Why being bilingual is great

The many advantages of living a life in more than one language

If you’re learning English as a second language, you’re probably already half way to being convinced that bilingualism is a great asset to any person.

There are over 6,800 spoken languages in the world. And as a child we are exceptionally open to learning and picking up more than one language at once.

More than half of the world’s population is bilingual – that is more than 3 billion people. And the most common second language for people in the world? Why, English! It seems that taking on another language is centered around the social, commercial and cultural benefits of learning English.

But if you need a little more motivation, here are some of the key advantages that speaking more than your native language provides.

1. It improves your brain function
Before the 1960s it was believed that bilingualism was detrimental to a child’s brain function. However more recent scientific work demonstrates that being bilingual can in fact add to a brain’s cognitive abilities, improving:

– metalinguistic awareness: your awareness or perception of subtle differences in grammar, spelling within your language and between other languages
– your ability to learn other languages: some studies have found that, if taken advantage of early in life, bilingualism and its expansion of the brains’ linguistic capabilities can make it easier to learn other languages

Tests have also shown that bilingual test subjects exhibit better executive functions in their brain, which include:
– problem solving
– mental flexibility
– attention control

2. It improves your social skills
Speaking a second language immediately opens you to new social opportunities, allowing you to communicate and connect with speakers of your second language whether it be within your own region, or when travelling. As well as learning particular idiosyncrasies of a language, you learn its particular social traditions, which are often tied to the way the language functions. Practicing your exposure to increased linguistic and cultural diversity, and getting to know people in other languages, can improve your perception, listening and ability to make friends – and take the leap in those awkward situations.

3. It widens your social circle
This is an obvious one. Speaking another language immediately increases the number of people you can build relationships with – quite simply through the power of communication.

4. It could help resist mental illnesses like Alzheimer’s for longer
According to the findings reported in TIME by Jeffrey Kluger, the mental flexibility which learning a second, or multiple languages, encourages can be shown to help resist the onset of dementia, Alzheimer’s and other illnesses related to mental decline.

5. It increases your job prospects
Being able to speak another language also opens you up to new job opportunities. Obvious ones might be those which involve travel, translation – or even permanent relocation. Yet in the marketplace – where cross-cultural business is on the increase – being able to speak another language can put you ahead of your rivals even in your home town. Being able to communicate with foreign clients or customers is considered a big advantage at the moment, with jobs markets all over the world showing themselves to be particularly competitive – and very global.

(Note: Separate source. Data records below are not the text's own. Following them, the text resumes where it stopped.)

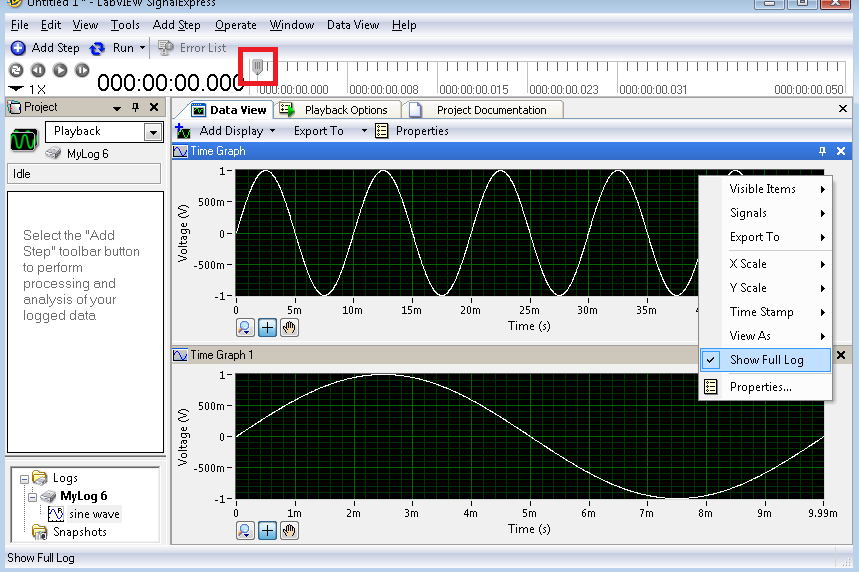Viewport: 859px width, 572px height.
Task: Open the Playback mode combo box
Action: tap(152, 132)
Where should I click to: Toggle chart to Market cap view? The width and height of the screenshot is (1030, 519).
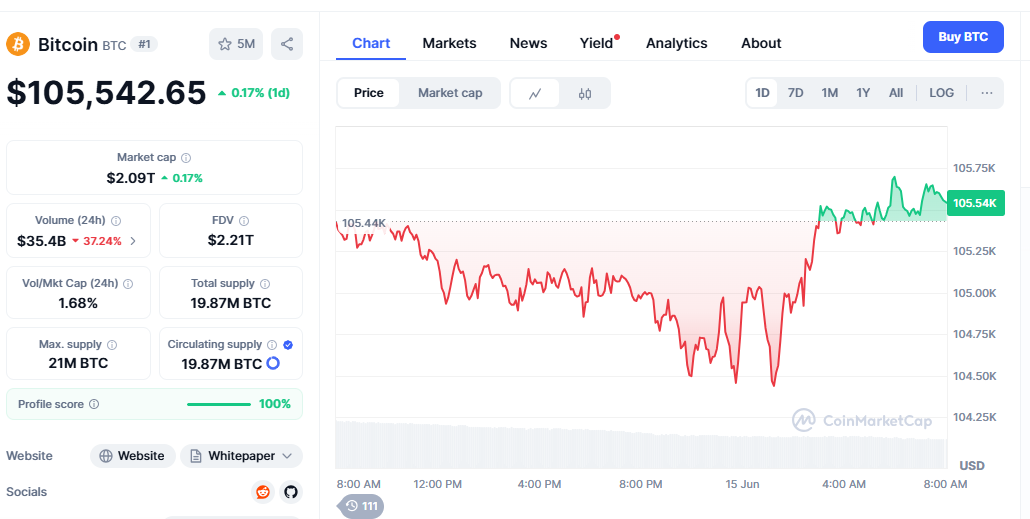tap(450, 93)
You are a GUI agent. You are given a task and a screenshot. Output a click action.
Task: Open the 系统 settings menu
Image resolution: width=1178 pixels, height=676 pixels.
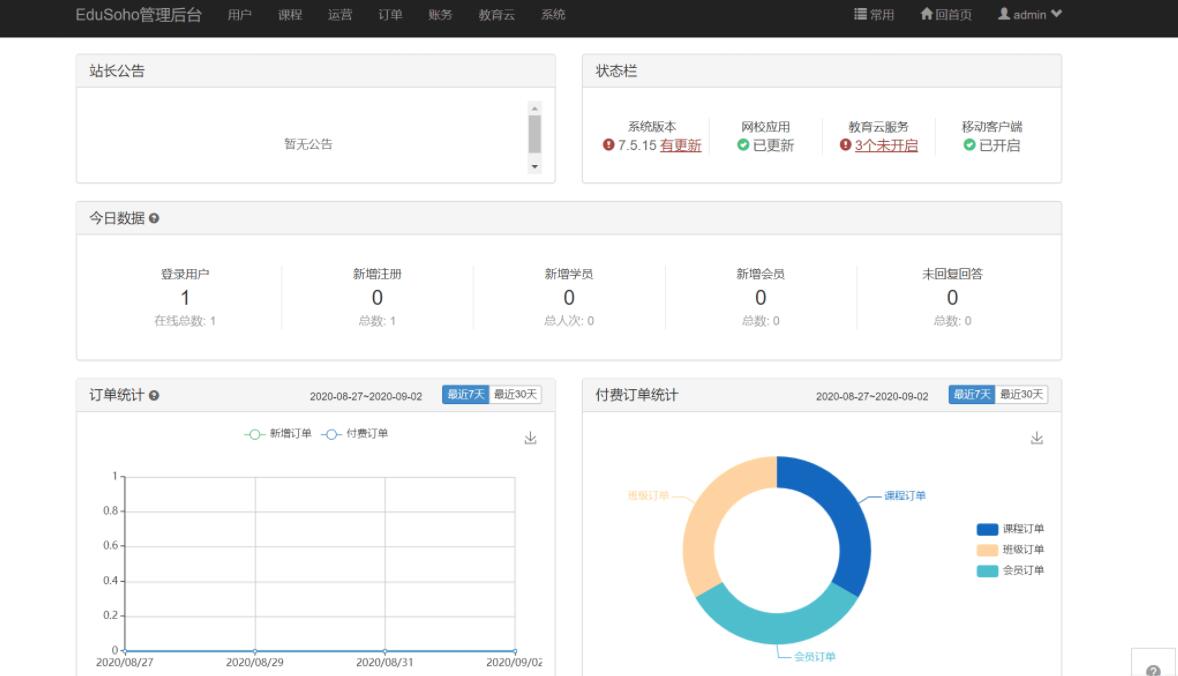pyautogui.click(x=552, y=14)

The blog Omniglot has a more simplistic (but nonetheless relevant) view:

“One of the benefits of being bilingual is that as soon as people hear that they speak ‘another language’ they become immediately impressed and automatically assume that the person is incredibly intelligent. Being bilingual has its perks sometimes, especially in the workplace. Coworkers love to be impressed by bilinguals when they aren’t bilingual themselves.”

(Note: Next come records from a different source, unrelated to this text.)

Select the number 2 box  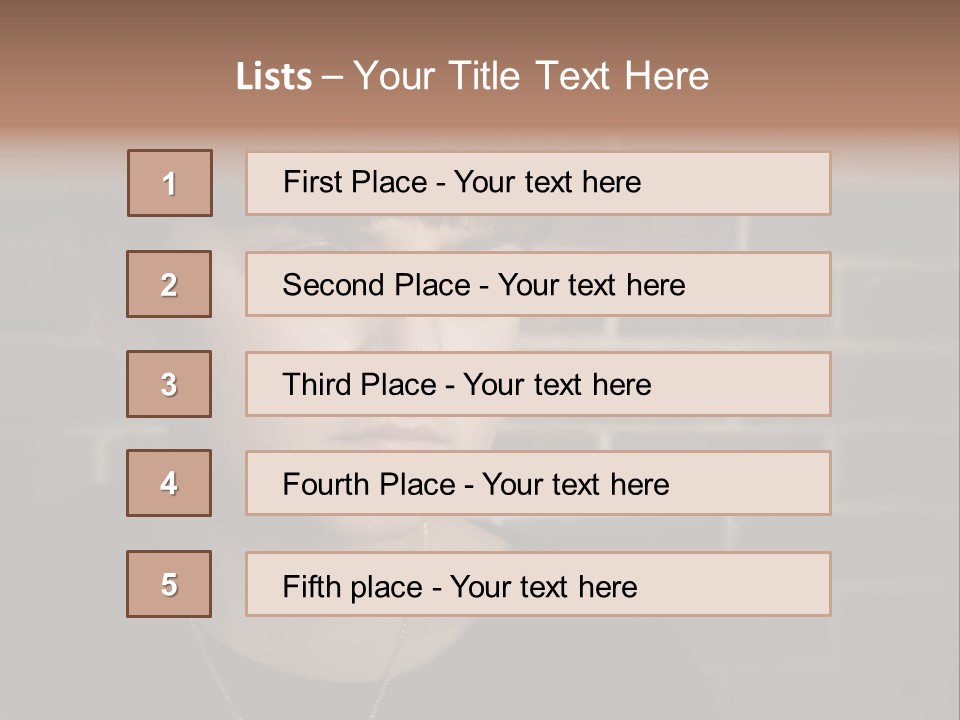tap(169, 284)
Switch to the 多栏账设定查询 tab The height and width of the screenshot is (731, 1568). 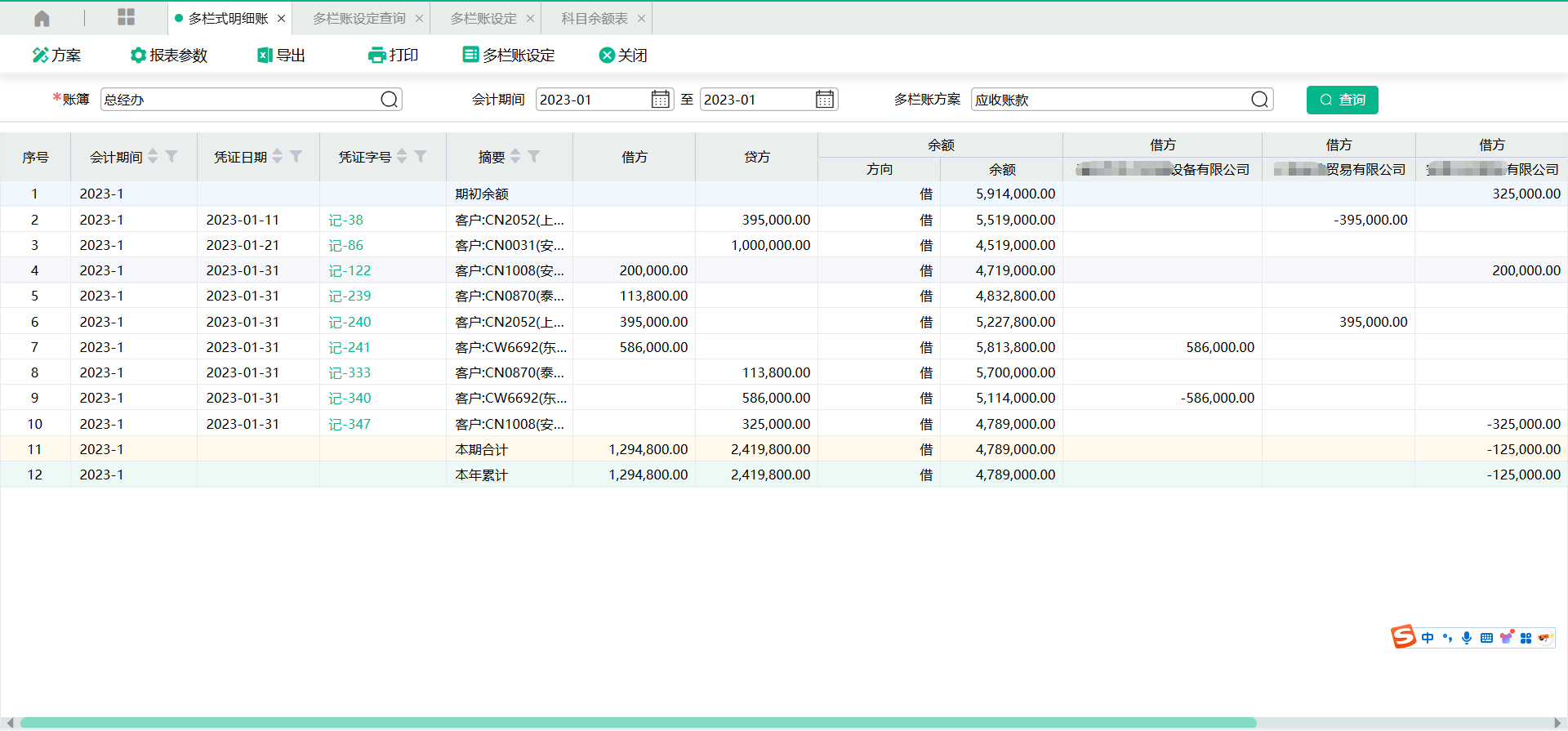[359, 18]
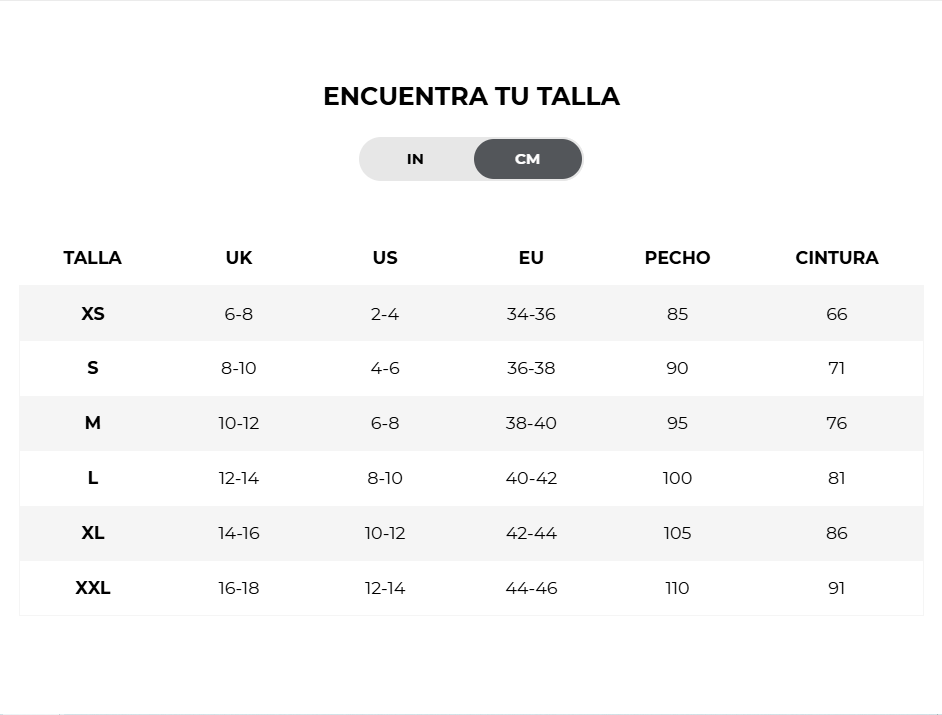This screenshot has width=942, height=715.
Task: Select the TALLA column header
Action: coord(93,258)

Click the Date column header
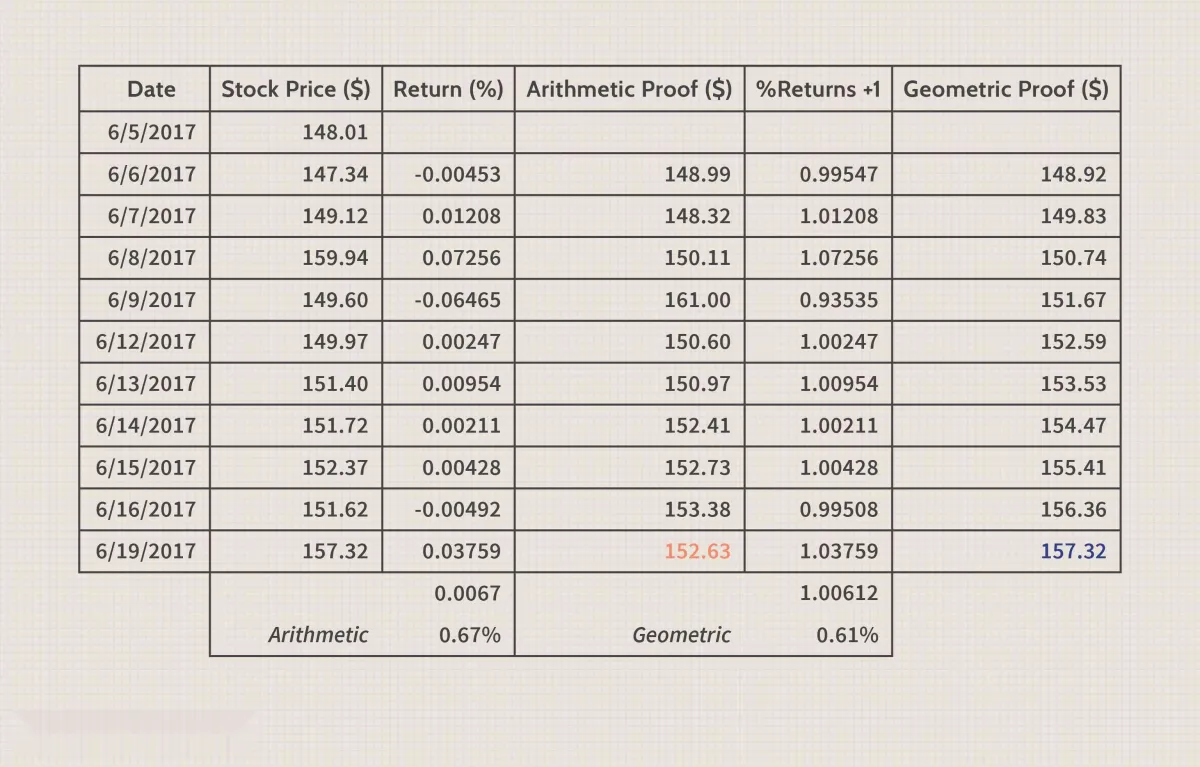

6. It gives you access to another culture
There are few things as enriching as the opportunity to integrate yourself into another culture. Being bilingual gives you a kind of passport into a culture you may not know, giving you the ability to communicate with people and get in touch with traditions and rituals that you would normally never see. Bilingualism is often the difference between feeling like a tourist and a real member of a community.

7. It makes moving easier
For many of us, the biggest obstacle in our desire to move to a new place is the language barrier. Always wanted to live in Brazil? Or move to New York? The intimidating wave of papers, legal changes and job applications in a language you don’t understand usually turn people away. Having a second language not only makes moving to a new place easier, as you can already overcome understanding what people say – it also gives you the confidence to learn another language and keep moving!